Every entry should be reproduced word for word.

[Opening Data records section]

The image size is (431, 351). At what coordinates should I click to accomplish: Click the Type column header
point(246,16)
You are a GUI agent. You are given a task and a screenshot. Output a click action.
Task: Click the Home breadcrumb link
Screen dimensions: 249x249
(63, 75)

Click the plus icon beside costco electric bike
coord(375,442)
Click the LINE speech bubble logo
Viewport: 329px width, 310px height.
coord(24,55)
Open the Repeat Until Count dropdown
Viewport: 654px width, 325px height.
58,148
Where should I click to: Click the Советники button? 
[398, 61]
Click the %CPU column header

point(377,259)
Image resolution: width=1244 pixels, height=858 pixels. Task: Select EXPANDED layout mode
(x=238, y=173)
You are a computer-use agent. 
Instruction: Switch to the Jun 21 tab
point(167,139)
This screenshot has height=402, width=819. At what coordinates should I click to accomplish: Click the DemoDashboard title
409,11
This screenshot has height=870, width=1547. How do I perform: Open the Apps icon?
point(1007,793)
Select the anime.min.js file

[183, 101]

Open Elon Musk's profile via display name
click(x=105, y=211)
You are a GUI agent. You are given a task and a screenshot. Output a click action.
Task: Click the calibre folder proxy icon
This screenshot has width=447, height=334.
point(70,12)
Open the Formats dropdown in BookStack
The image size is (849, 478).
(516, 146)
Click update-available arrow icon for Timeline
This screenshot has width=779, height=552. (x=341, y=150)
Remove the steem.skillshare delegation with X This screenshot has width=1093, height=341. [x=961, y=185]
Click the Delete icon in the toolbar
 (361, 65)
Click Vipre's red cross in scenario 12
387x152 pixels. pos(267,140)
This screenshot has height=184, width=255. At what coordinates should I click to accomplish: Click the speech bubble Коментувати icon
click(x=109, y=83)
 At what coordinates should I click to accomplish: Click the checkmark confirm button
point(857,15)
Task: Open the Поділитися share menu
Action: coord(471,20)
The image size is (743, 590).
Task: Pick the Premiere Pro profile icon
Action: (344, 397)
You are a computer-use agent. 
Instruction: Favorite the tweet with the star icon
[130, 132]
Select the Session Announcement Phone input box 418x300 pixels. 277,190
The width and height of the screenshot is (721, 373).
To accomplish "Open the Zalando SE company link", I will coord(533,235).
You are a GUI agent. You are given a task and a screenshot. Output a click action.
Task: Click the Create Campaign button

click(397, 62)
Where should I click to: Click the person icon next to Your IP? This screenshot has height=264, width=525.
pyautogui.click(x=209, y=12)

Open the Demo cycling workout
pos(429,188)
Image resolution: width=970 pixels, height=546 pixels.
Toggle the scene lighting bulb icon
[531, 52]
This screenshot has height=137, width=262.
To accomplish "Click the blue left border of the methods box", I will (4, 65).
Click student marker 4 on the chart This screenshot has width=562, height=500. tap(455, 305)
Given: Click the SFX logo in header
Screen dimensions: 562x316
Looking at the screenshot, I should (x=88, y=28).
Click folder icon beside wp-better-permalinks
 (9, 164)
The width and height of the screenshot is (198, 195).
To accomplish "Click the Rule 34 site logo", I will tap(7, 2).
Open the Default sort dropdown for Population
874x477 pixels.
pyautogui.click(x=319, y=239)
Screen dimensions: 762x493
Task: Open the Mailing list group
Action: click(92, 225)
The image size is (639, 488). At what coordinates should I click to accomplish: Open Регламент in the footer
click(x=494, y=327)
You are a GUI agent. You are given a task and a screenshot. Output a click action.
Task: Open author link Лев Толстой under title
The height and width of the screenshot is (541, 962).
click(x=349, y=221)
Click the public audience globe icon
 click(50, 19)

[Closing Data records section]

Task solution
The image size is (431, 351). At what coordinates should I click to accomplish: Click the Type column header
point(246,16)
You are a GUI agent. You are given a task and a screenshot. Output a click action.
Task: Click the Home breadcrumb link
Screen dimensions: 249x249
(63, 75)

Click the plus icon beside costco electric bike
coord(375,442)
Click the LINE speech bubble logo
Viewport: 329px width, 310px height.
coord(24,55)
Open the Repeat Until Count dropdown
Viewport: 654px width, 325px height.
58,148
Where should I click to: Click the Советники button? 
[398, 61]
Click the %CPU column header

point(377,259)
Image resolution: width=1244 pixels, height=858 pixels. Task: Select EXPANDED layout mode
(x=238, y=173)
You are a computer-use agent. 
Instruction: Switch to the Jun 21 tab
point(167,139)
This screenshot has height=402, width=819. At what coordinates should I click to accomplish: Click the DemoDashboard title
409,11
This screenshot has height=870, width=1547. How do I perform: Open the Apps icon?
point(1007,793)
Select the anime.min.js file

[183, 101]

Open Elon Musk's profile via display name
click(x=105, y=211)
You are a GUI agent. You are given a task and a screenshot. Output a click action.
Task: Click the calibre folder proxy icon
This screenshot has width=447, height=334.
point(70,12)
Open the Formats dropdown in BookStack
The image size is (849, 478).
(516, 146)
Click update-available arrow icon for Timeline
This screenshot has width=779, height=552. (x=341, y=150)
Remove the steem.skillshare delegation with X This screenshot has width=1093, height=341. [x=961, y=185]
Click the Delete icon in the toolbar
 (361, 65)
Click Vipre's red cross in scenario 12
387x152 pixels. pos(267,140)
This screenshot has height=184, width=255. At what coordinates should I click to accomplish: Click the speech bubble Коментувати icon
click(x=109, y=83)
 At what coordinates should I click to accomplish: Click the checkmark confirm button
point(857,15)
Task: Open the Поділитися share menu
Action: coord(471,20)
The image size is (743, 590).
Task: Pick the Premiere Pro profile icon
Action: (344, 397)
You are a computer-use agent. 
Instruction: Favorite the tweet with the star icon
[130, 132]
Select the Session Announcement Phone input box 418x300 pixels. 277,190
The width and height of the screenshot is (721, 373).
To accomplish "Open the Zalando SE company link", I will coord(533,235).
You are a GUI agent. You are given a task and a screenshot. Output a click action.
Task: Click the Create Campaign button

click(397, 62)
Where should I click to: Click the person icon next to Your IP? This screenshot has height=264, width=525.
pyautogui.click(x=209, y=12)

Open the Demo cycling workout
pos(429,188)
Image resolution: width=970 pixels, height=546 pixels.
Toggle the scene lighting bulb icon
[531, 52]
This screenshot has height=137, width=262.
To accomplish "Click the blue left border of the methods box", I will (4, 65).
Click student marker 4 on the chart This screenshot has width=562, height=500. tap(455, 305)
Given: Click the SFX logo in header
Screen dimensions: 562x316
Looking at the screenshot, I should (x=88, y=28).
Click folder icon beside wp-better-permalinks
 (9, 164)
The width and height of the screenshot is (198, 195).
To accomplish "Click the Rule 34 site logo", I will tap(7, 2).
Open the Default sort dropdown for Population
874x477 pixels.
pyautogui.click(x=319, y=239)
Screen dimensions: 762x493
Task: Open the Mailing list group
Action: click(92, 225)
The image size is (639, 488). At what coordinates should I click to accomplish: Open Регламент in the footer
click(x=494, y=327)
You are a GUI agent. You are given a task and a screenshot. Output a click action.
Task: Open author link Лев Толстой under title
The height and width of the screenshot is (541, 962).
click(x=349, y=221)
Click the public audience globe icon
 click(50, 19)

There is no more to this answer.